Problem to solve:
Collect every line of the data below that contains the string "width", treating uppercase and lowercase as different.
─── Material to process
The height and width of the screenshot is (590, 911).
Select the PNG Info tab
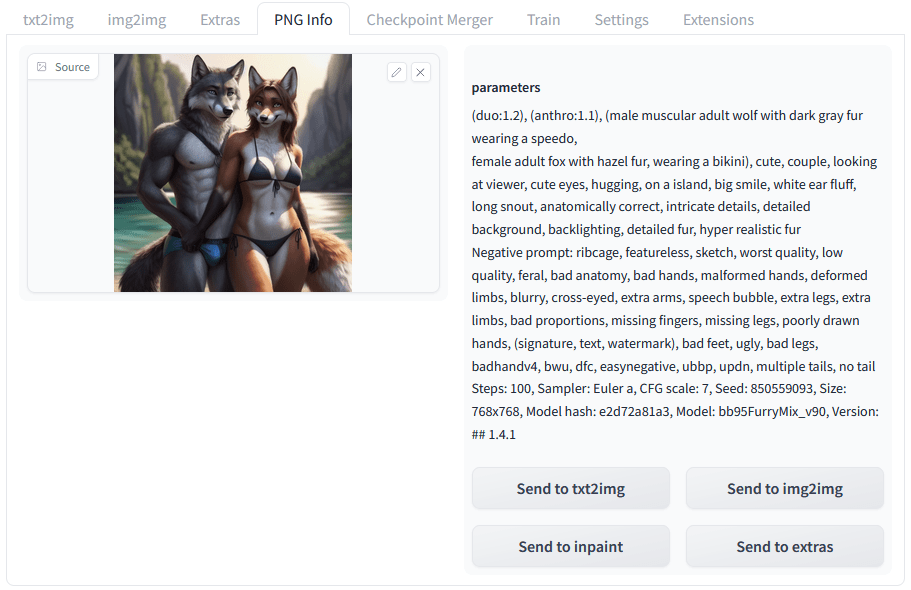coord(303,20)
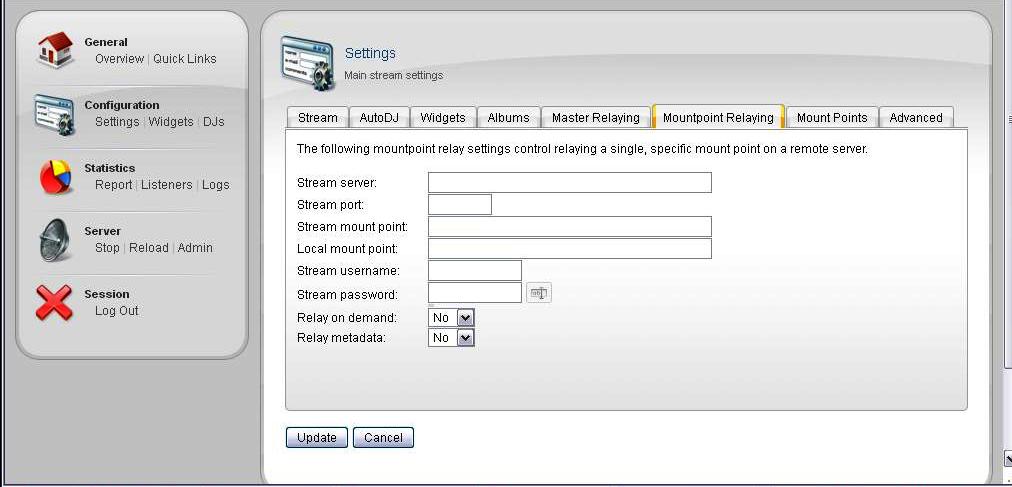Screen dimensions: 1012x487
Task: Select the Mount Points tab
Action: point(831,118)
──────
─── Material to process
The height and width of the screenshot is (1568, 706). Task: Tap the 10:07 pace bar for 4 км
──────
Response:
The height and width of the screenshot is (590, 911).
The height and width of the screenshot is (1568, 706). Task: Tap the 10:07 pace bar for 4 км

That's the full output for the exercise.